### Objectif visé
Poursuivez l'extrait sur les crèmes adhésives pour prothèses amovibles complètes en reprenant juste après sa dernière phrase.

== Extrait ==

Les adhésifs, une proposition au-delà d’une PAC de qualité - Clinic n° 07 du 01/07/2018
 

Clinic_Hors Série n° 07 du 01/07/2018

 

ADHÉSION

Michel POMPIGNOLI  

Ancien AHU, Prothèses
Paris DescartesExercice libéral

Les adhésifs et substituts de rétention, les « colles », sont le plus souvent associés à un échec du traitement du patient édenté complet par une prothèse amovible, que ce soit uni ou bi-maxillaire.

Cependant, l’existence des crèmes adhésives, destinées à l’usage des PAC peut être considérée comme un moyen pour le praticien d’apporter, dans certaines situations cliniques qu’il est à même et lui seul d’identifier, une solution pour le bien-être de son...


Les adhésifs et substituts de rétention, les « colles », sont le plus souvent associés à un échec du traitement du patient édenté complet par une prothèse amovible, que ce soit uni ou bi-maxillaire.

Cependant, l’existence des crèmes adhésives, destinées à l’usage des PAC peut être considérée comme un moyen pour le praticien d’apporter, dans certaines situations cliniques qu’il est à même et lui seul d’identifier, une solution pour le bien-être de son patient en terme de qualité de vie. Il est une évidence que la prothèse complète d’excellence a ses limites. Des limites qui se définissent en fonction du patient, de ses attentes, de ses espoirs.

A contrario, tout praticien responsable de son engagement ne peut espérer réparer quelconque insuffisance de traitement en occultant toute cause, sans concevoir d’y apporter remède et trouver la réponse adaptée.

Les compétences du praticien ne sont en aucun cas concernées ; elles doivent s’appliquer ici pour apprécier les limites de la PAC d’excellence au regard de la difficulté du cas clinique présent. Ces limites doivent être définies dès la première consultation afin d’éviter une déception, pour le praticien comme pour le patient, déception qui pourrait être vécue comme un échec d’un traitement parfaitement en accord, au demeurant, avec les recommandations et bonnes pratiques.

===
== Données présentées ==

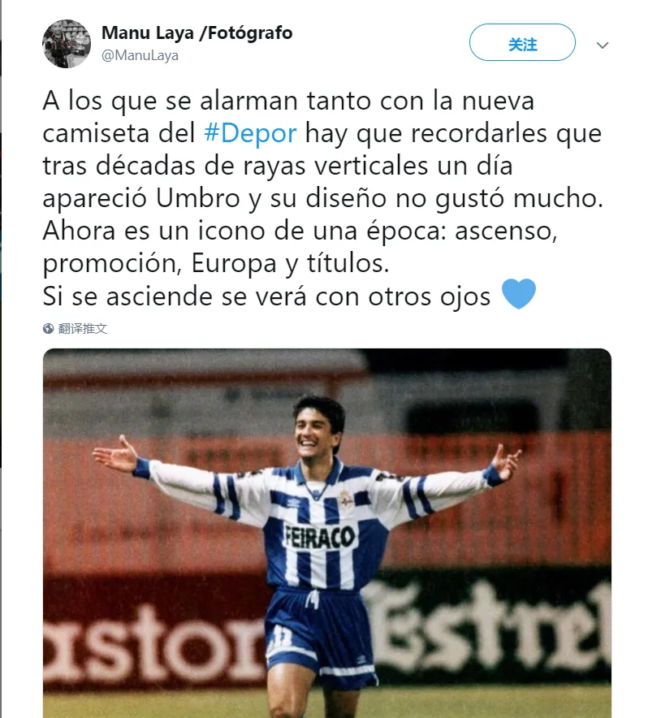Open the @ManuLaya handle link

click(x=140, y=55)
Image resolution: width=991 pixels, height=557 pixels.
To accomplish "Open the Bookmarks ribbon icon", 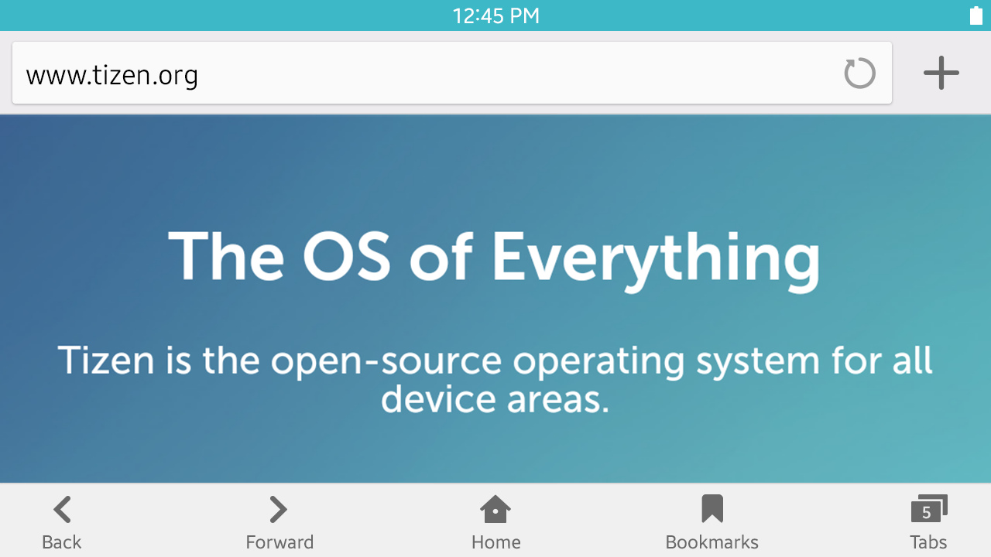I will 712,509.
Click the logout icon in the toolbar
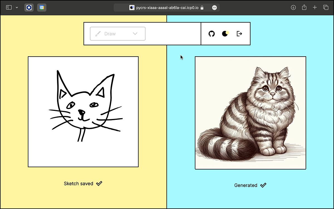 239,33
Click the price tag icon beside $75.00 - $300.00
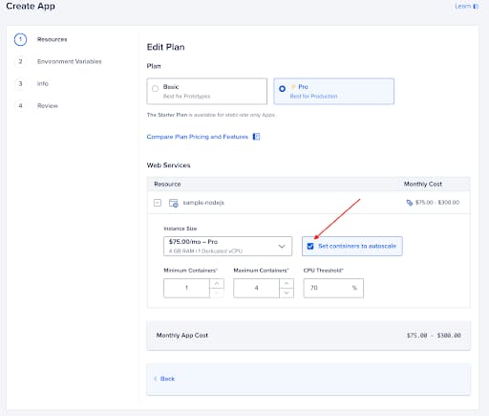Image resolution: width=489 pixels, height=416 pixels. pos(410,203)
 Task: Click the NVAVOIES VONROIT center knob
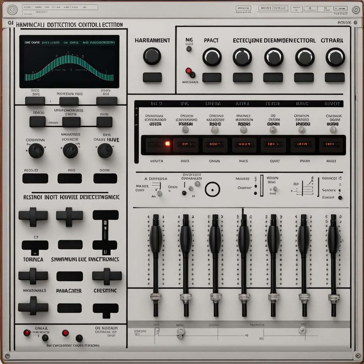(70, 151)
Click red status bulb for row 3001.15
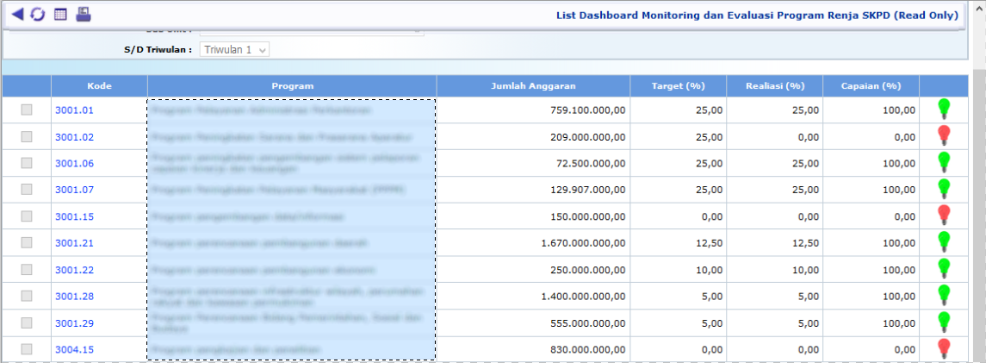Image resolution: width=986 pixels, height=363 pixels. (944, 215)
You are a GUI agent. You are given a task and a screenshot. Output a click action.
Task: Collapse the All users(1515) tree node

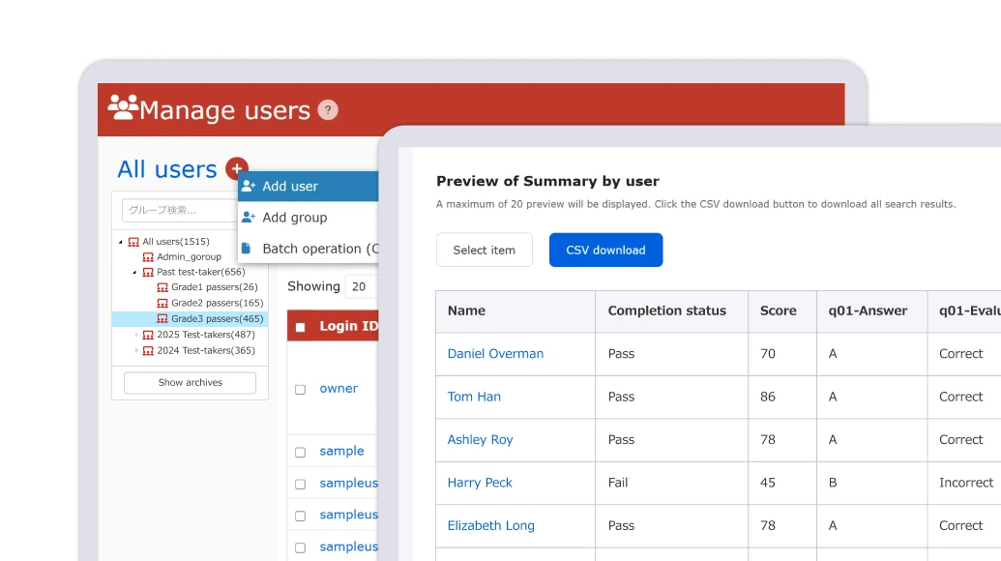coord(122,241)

===

### Résultat attendu
Il faut également noter que l’utilisation des adhésifs échappe en partie à l’observation des chirurgiens-dentistes. L’automédication favorisée pas des conseils glanés dans le voisinage, peut-être préjudiciable à la santé des patients car certaines pathologies (blessures) ou disfonctionnements (perte du rapport intermaxillaire) peuvent s’installer sournoisement sans l’intervention judicieuse du spécialiste.

Au-delà de ces considérations, l’usage d’un adhésif peut apparaître une contrainte pour certains patients, contrainte liée à la dépendance quand rien n’est plus possible dans son quotidien sans sa présence.

Indications de prescription des adhésifs

Nous n’aborderons pas leur usage dans le cadre des traitements de temporisation : implantologie, élaboration de nouvelles prothèses, etc. Leur indication participe en plein au traitement.

La PAC qui rassemble tous les critères de qualité reconnus répond aux attentes et espoirs de la majorité des cas simples en leur assurant une qualité de vie satisfaisante. Seule une particularité psychologique peut, dans ces cas, imposer l’usage des fixatifs. Il est important de la relever dès le début du traitement et d’avertir le patient que son usage lui est indispensable pour son propre confort.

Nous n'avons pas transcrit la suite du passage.